Traditional change treats objectives as fixed targets, delivered by a rational project plan. In complex settings those targets often paralyze more than they mobilize. Boonstra’s idea of a “play ambition” works differently. It clarifies meaning, purpose, values, and capabilities so people have direction without being over-specified or boxed in. The result is movement with latitude for discovery.
This shift alters how we diagnose and strategize. Rather than applying standard assessments to identify gaps and then rolling out solutions from the top, the play lens surfaces the “unwritten rules of the game” – the beliefs, assumptions, and interaction patterns that actually drive behavior. Strategy becomes a set of adaptable “play concepts,” combinations of moves that different people can tailor to their context. Culture stops being a rigid obstacle or a lever to manipulate and becomes a living pattern we can name, test, and, when useful, change.

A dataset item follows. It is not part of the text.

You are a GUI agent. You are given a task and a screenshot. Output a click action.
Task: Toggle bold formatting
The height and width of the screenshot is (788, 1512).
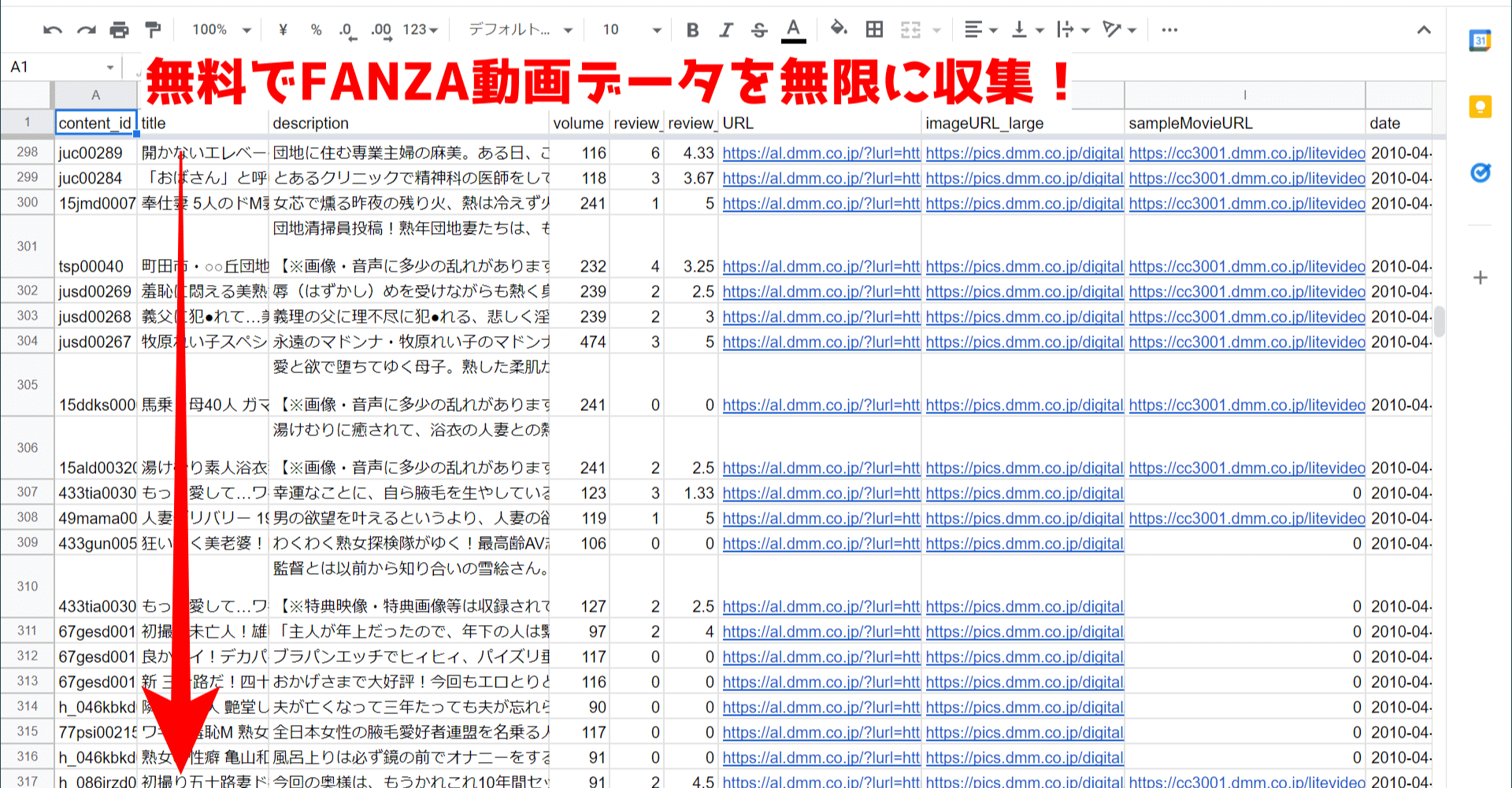pos(691,29)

Control gives way to rhythm and momentum. Instead of marching to milestones and compliance checks, players look for the right moments to act, amplify positive forces, and keep progress alive. Success is judged less by scorecard tick-marks and more by the quality of the play: visible effects on the ground, the learning produced, and the capacity built for the next move.
The metaphor rehumanizes motivation. Planned change often treats people as rational calculators to be persuaded and managed past “resistance.” Play treats them as Homo Ludens The metaphor rehumanizes motivation. Planned change often treats people as rational calculators to be persuaded and managed past “resistance.” Play treats them as Homo Ludens, players who take satisfaction in creating together. Opposition is not a defect to eliminate but a signal of involvement to understand. Leadership shifts accordingly. Instead of concentrating agency in formal “change agents,” the work invites everyone onto the field. Ownership grows from participation and contribution, not from assignment.
Constructive exploration sits at the core. In turbulent environments, meaningful change requires choosing uncertainty over false certainty. That means acknowledging unpredictability, staying alert to weak signals, creating space for new “games” to emerge, and allowing rules to evolve as work unfolds. Tensions, which incorporate conflicting interests, ambiguous roles, power dynamics, are not problems to silence but engines of innovation. Most progress starts small, learns fast, and stacks visible wins until it tips.
The human skills that make this work cohere around three qualities. Intention supplies courageous clarity about the future we want and why it matters; it frames the play concept and sustains energy. Precision turns that intent into executable action, sequencing moves, choosing complementary strategies, and making context-sensitive decisions again and again. Intuition draws on crystallized experience to read patterns, motives, and emotions in the undercurrent where formal data runs thin. Together, intention sets direction, precision makes it do-able, and intuition keeps it humane and adaptive.
Boonstra’s Collaborative Play Model functions as both a way of seeing and a way of working. Practically, it helps you map the playing field, make patterns visible, choose fitting formats for action, and clarify your role. It encourages structured interactions that surface multiple perspectives, expose dynamics of stagnation, and unlock innovation. Reflection happens in action: real outcomes and real tensions become material for the next iteration. The point is not to “install change,” but to grow the organization’s capacity to keep shaping itself.
Along the way, Boonstra urges us to let go of several unhelpful habits. Manufactured urgency is not leadership; organizing aspiration and a vivid picture of the future mobilizes more sustainably. Selling ready-made solutions may look efficient, but it suffocates commitment and creativity; co-exploration builds both. Linear roadmaps promise control that today’s turbulence won’t honor; treat change as a journey and find direction step by step. Programs labeled “culture change” often try to manage behavior directly; sustained dialogue about customer value and professional standards shifts practice first and culture follows. Treating resistance as something to “fix” only entrenches it; read it as evidence of care and engage the critical positives who can move the neutral middle. Delegating implementation while leaders chase new projects drains credibility; leading players must stay visible from start to finish. And while consultants can help, lasting capability must reside inside the organization; the people who live the system should ultimately own the expertise to change it.
None of this is whimsical. Change as collaborative play is a disciplined, humane way to do hard work under uncertainty. It trades rigid plans for shared ambition, command-and-control for rhythm-and-momentum, and resistance management for sensemaking and participation. Most of all, it treats change as a collective search—where intention, precision, and intuition compound into small wins that accumulate into durable transformation.